Пашка, между тем, долго не понимал, почему Ольга так неряшливо ходит по дому в стоптанных туфлях и в материнском ваточном капоте, очень старом, кажется, перешитом из халата отца.
Крупная, длинноногая молодая женщина, так легко носившая свое тело с родинками на плече, с ямками на локтях и на коленях, раньше была от тела неотделима. Собственно все, что было Ольгой, было ее телом, с высокими, немного дрожащими боками, с гладкой спиной в чистом блеске и пушком между лопаток.

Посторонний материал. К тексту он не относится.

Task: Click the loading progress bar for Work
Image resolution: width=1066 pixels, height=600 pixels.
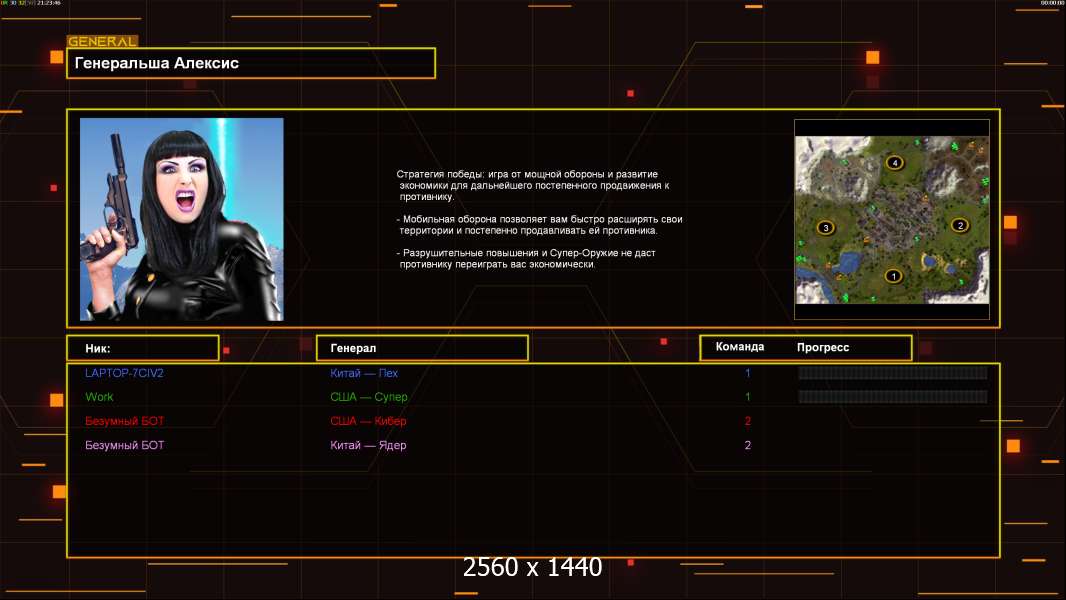Action: click(x=892, y=397)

А теперь Ольга (она стала некрасивой, толстоносой), удивленная тем тайным, что шевелится в ней, перестала помнить о своем теле, точно потеряла себя.
- Что с Ольгой? - спросил Пашка мать. - У нее живот, что ли, болит? Она, кажется, набрюшники носит...
Мать покраснела и залилась счастливым смехом:
- Какой ты, однако, дуралей.
У Ольги родился мальчик. Ее письма, какие она писала Гоге, иногда карандашом, на многих листах, длинными буквами и с ошибками, почему-то казались похожими на ее спину с блеском нежного пушка, на ее родинки и длинные ноги.
Ольга подробно писала о маленьком, о пеленках, как он "уже говорит ау", что у него карие глазки и как он играет ножками. Она описывала Гоге день за днем и всегда то же самое, а он отвечал ей из окопов, после боя, письмами, в которых не было ни слова о бое, ни об окопах.
Он писал, что Костеньку надо беречь, чтобы она пошла к врачам, и тут же вспоминал, как они ездили на вейках в Новую Деревню и оба вывалились в снег, осведомлялся, поедает ли она одна пьяные вишни, ходит ли в театры.
Это были письма простых душ, полных недумающей мудрости бытия, силы жизни, радующихся своей молодой любви. Гога писал, что целует ей руки и ноги, а она обычно отвечала, что целует ему руку, и потому, что ей на самом деле хотелось поцеловать ему руку, Ольга всегда под конец плакала над письмами благодарными слезами.
Бывали месяцы, когда война точно отходила куда-то, замирала или глохла, и Пашка забывал о ней.
На катке в Петровском парке в тихий день перед оттепелью он встретил Любу Сафонову, дочь штабс-капитана, который жил площадкой ниже.
Он очень смутился. Его всегда смущала эта бледная, худенькая, большеглазая девочка со строгими бровями, в меховой шапочке. Он поздоровался, даже шаркнул по льду коньком, едва не упал.
- Я рада вас видеть, - сказала Люба.
У него что-то тронуло сердце.
Они покатились вместе. Лед был побелевший, мягкий. Над катком стоял беловатый туман сумерек. Дуговые фонари, уже зажженные, казались розоватыми. В деревянной будке военные музыканты настраивали трубы. Люба сказала:
- Я вас видела у раздевалки, а вы меня не заметили.
- Простите, ей-Богу, не видел.
- Что-то близоруким стали.
Заиграла музыка, неожиданно, плавно. Дружнее зазвенели коньки. На льду шуршала толпа.
- А вы знаете, мы станем родственниками, - весело говорила Люба. - Ваш брат просит руки Аглаи. Папа согласился.
- Да что вы говорите, вот новость, ей-Богу.
Он усиленно божился, хотя обычно не божился, и сдвинул на затылок шапку. Он хотел быть перед Любой ловчее, молодцеватее, и у него мелькнуло, что так, с клочком волос из-под фуражки, он похож на казака Крючкова. Он был страшно рад, что Люба сегодня смеется всему, что он ни скажет. Он готов был стать на голову, ходить по льду на руках, как клоун, чтобы только ей нравилось. От смеха у Любы сиял рот.
Они оба раскраснелись, им стало жарко. Влажные вязаные перчатки Пашки слегка дымились. Музыка плавно играла все то же, как им казалось, одна труба, как всегда бывает, вдруг крякнула и умолкла.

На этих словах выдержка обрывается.